This repository contains the code for our solution for identifying propaganda techniques in text.
The source code was prepared within a study Where Does It End? Long Named Entity Recognition for Propaganda Detection and Beyond, presented at the Workshop on NLP applied to Misinformation, organised at the SEPLN 2023 Conference, held in Jaén, Spain on the 26th of September, 2023. Please consult the paper for details on the work.
The research was done within the HOMADOS project at Institute of Computer Science, Polish Academy of Sciences.

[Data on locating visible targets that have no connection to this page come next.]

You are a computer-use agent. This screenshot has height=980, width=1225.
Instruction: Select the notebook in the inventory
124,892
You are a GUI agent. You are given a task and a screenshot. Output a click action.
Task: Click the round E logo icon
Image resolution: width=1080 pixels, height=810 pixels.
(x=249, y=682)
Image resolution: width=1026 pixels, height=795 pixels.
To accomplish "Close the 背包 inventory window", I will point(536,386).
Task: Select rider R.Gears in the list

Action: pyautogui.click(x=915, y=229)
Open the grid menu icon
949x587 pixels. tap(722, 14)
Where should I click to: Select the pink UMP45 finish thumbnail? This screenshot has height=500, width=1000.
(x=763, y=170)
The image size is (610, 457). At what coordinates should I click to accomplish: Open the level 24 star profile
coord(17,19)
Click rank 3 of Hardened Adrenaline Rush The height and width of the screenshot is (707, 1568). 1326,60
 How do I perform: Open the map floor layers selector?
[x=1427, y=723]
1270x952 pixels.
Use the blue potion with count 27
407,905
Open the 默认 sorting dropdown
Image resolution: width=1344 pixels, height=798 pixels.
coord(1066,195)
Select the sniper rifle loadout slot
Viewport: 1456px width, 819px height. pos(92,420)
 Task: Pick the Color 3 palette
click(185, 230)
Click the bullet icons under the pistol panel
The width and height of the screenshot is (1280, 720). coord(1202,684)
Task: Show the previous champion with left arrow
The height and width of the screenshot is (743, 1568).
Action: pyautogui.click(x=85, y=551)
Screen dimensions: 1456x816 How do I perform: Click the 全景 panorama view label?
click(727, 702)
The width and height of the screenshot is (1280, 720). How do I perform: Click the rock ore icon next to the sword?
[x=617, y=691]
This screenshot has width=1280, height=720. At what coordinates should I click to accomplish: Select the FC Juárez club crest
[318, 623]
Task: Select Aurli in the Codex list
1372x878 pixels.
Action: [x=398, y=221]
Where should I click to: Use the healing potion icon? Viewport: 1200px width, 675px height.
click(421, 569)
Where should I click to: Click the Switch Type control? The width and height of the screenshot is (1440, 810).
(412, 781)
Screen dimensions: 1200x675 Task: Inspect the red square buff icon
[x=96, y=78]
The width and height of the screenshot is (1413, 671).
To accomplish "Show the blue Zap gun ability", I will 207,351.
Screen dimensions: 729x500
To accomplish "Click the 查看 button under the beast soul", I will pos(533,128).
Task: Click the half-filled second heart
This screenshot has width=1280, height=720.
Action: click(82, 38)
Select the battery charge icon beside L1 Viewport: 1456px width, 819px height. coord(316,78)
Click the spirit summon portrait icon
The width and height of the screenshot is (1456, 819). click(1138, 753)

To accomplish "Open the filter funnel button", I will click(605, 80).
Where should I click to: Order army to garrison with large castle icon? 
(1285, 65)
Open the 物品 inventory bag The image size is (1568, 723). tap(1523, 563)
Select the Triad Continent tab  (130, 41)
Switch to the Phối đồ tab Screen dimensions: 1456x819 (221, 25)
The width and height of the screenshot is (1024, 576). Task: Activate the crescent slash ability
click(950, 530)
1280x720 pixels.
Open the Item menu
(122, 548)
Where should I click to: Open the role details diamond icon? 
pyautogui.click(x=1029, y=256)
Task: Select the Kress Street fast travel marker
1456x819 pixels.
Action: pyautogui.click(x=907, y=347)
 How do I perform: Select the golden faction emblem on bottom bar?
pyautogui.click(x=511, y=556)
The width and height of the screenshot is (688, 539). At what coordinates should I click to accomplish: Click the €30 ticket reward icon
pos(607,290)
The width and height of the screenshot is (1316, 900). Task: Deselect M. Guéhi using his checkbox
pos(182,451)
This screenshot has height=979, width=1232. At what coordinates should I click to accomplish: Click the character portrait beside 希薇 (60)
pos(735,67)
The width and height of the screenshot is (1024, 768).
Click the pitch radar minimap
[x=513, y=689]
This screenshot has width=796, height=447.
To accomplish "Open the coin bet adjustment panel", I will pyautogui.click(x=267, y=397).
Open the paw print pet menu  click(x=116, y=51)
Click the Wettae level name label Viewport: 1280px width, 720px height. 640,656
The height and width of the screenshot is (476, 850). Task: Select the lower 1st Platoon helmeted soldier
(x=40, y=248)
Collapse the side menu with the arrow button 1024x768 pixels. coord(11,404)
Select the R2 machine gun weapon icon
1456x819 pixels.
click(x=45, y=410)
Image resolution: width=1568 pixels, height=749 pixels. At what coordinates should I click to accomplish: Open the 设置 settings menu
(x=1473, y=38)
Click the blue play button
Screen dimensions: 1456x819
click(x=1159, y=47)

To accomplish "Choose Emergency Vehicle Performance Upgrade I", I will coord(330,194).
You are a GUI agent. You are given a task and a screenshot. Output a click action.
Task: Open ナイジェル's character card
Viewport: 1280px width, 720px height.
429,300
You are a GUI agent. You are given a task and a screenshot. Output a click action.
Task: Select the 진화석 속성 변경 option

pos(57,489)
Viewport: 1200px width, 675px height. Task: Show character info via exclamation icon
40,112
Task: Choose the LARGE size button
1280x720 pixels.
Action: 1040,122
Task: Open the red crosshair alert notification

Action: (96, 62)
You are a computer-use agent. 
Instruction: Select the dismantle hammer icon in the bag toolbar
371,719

Propaganda detection is usually defined and solved as a Named Entity Recognition (NER) task. However, the instances of propaganda techniques (text spans) are usually much longer than typical NER entities (e.g. person names) and can include dozens of words. In this work, we investigate how the extensive span lengths affect the recognition of propaganda, showing that the task difficulty indeed increases with the span length. We systematically evaluate several common approaches to the task, measuring how well they recover the length distribution of true spans. We also propose a new solution, specifically aimed to perform NER for such long entities.
python3
fastprogress==1.0.2
keras==2.6.0
scikit-learn==1.0.1
spacy==3.0.1
scipy==1.8.0
tensorflow==2.6.0
tensorflow-addons==0.15.0
tensorflow-hub==0.12.0
tensorflow-text==2.6.0
Run the following script to install the dependencies,
pip3 install -r requirements.txt
Data processing scripts are invoked inside model running scripts. Please unzip PICO_dataset.zip for ebmnlp scripts or PTC_dataset.zip for other scripts.
Download and unzip Bert base uncased model from here . You can also try different sizes of Bert available on Tensorflow Hub.
Run either of these scripts inside your favourite Python IDE. Remember to replace file paths with your own:
-bert_raw_tags.py (Bert coupled with linear classification layer on top)
-bert_bio_tags.py (The same as above, labels are encoded according to Begin-Inside-Outside scheme)
-bert_iobes_tags.py (The same as above, labels are encoded according to Inside-Outside-Begin-End-Single scheme)
-bert_crf_raw_tags.py (Bert coupled with CRF layer on top)
-bert_crf_bio_tags.py (The same as above, labels are encoded according to Begin-Inside-Outside scheme)
-bert_crf_iobes_tags.py (The same as above, labels are encoded according to Inside-Outside-Begin-End-Single scheme)
-bert_LoNER_systematic_45.py (Bert with adaptive convolutional layer)
LoNER code is released under the GNU GPL 3.0 licence.